TASK INPUTS =>

╭──

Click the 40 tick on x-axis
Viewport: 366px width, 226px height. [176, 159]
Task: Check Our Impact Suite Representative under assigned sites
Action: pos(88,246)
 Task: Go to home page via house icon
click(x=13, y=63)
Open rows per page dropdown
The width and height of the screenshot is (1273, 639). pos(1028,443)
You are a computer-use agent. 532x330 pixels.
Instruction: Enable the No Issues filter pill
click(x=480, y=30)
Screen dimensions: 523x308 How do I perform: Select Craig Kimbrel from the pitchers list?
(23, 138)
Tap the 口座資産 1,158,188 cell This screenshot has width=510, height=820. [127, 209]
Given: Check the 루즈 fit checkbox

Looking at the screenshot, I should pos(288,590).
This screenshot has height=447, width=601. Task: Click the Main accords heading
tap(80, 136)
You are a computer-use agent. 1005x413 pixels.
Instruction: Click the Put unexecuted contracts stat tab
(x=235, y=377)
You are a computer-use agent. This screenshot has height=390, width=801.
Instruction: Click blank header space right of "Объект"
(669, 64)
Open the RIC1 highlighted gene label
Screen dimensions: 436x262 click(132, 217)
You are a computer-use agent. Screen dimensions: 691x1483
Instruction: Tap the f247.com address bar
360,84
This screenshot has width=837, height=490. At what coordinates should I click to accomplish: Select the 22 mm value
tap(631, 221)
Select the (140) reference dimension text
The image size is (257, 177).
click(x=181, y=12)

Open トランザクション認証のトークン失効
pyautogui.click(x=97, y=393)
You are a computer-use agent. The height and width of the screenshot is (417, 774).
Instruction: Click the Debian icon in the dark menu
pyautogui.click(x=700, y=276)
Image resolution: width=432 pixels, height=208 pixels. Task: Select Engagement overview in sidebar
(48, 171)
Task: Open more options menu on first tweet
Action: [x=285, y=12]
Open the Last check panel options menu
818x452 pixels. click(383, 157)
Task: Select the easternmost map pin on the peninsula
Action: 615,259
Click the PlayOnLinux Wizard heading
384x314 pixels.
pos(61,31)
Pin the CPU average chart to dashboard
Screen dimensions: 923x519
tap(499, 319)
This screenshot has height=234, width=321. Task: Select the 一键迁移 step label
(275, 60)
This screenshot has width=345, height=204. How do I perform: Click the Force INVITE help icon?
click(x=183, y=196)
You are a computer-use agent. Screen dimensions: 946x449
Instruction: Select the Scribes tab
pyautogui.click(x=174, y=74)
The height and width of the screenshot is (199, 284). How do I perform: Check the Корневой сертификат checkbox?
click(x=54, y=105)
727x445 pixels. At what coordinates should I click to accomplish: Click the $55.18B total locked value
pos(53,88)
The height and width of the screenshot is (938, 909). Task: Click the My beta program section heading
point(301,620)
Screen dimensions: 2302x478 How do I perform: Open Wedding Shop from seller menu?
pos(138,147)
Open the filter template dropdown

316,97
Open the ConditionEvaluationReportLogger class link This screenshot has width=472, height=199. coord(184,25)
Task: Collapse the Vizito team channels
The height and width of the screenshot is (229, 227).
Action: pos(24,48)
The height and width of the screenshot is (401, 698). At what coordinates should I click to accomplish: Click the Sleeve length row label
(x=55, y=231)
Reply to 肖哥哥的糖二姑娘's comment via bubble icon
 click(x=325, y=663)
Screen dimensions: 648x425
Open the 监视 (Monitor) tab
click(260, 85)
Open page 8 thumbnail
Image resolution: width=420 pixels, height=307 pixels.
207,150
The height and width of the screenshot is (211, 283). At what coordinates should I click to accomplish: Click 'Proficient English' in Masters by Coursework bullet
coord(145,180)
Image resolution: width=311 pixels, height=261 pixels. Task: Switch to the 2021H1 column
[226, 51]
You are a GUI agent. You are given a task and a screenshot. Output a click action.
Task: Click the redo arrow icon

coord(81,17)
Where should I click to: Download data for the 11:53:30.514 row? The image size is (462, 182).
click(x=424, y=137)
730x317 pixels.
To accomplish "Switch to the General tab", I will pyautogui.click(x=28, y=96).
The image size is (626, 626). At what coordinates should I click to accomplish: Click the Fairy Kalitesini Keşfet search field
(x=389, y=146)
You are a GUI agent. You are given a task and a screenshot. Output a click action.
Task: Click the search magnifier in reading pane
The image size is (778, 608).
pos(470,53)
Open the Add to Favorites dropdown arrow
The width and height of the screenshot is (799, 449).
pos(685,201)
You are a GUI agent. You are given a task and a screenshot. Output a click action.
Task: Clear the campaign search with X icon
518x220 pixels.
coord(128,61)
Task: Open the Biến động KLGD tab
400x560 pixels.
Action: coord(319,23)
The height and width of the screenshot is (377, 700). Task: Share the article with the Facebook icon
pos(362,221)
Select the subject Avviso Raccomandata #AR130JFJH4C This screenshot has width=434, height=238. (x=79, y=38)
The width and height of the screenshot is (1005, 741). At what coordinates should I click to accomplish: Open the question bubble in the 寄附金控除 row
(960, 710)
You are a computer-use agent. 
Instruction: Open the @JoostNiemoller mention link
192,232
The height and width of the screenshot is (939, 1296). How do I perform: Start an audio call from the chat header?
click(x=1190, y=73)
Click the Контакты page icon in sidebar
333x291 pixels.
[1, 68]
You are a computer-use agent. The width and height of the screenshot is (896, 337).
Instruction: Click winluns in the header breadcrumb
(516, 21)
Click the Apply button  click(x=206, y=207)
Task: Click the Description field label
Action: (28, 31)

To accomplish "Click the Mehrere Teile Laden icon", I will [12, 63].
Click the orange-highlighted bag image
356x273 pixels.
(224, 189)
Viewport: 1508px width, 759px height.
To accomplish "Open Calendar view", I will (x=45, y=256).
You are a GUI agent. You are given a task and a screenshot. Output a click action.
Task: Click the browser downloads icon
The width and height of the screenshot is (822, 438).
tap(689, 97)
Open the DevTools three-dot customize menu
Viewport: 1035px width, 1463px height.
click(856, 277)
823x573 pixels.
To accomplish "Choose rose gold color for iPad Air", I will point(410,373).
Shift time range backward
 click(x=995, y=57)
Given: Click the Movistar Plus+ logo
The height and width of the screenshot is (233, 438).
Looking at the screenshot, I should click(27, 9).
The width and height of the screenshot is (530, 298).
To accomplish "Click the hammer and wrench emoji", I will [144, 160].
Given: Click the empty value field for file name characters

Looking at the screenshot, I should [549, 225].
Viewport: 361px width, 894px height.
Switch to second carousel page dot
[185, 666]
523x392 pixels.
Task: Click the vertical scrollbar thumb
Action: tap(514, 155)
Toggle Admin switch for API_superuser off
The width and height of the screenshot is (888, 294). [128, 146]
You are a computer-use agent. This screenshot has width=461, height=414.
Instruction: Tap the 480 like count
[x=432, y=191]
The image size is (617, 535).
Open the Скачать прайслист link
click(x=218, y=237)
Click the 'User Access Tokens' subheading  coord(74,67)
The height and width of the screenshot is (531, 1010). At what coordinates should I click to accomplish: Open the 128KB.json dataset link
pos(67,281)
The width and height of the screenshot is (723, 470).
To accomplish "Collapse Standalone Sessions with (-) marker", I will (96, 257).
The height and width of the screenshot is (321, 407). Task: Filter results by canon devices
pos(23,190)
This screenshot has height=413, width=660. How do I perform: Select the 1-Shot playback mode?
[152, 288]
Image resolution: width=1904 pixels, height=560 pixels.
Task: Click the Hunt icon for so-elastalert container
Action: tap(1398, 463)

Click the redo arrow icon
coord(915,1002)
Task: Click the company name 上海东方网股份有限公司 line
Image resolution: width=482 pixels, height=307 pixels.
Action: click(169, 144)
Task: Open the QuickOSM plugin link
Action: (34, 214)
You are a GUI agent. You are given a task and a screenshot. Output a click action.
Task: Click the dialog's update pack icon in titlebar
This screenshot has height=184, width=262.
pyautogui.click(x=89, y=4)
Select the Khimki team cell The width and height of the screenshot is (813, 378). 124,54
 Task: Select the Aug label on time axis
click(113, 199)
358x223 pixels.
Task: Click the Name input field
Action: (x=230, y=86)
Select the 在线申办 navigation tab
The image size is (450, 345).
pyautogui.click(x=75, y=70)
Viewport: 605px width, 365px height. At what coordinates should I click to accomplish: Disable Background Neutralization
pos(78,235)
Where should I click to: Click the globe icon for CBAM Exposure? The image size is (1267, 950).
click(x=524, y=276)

╰──

BRIEF => The expected answer is only a number: the count of lines in this listing that contain the string "Collapse".

ANSWER TO THIS TASK => 2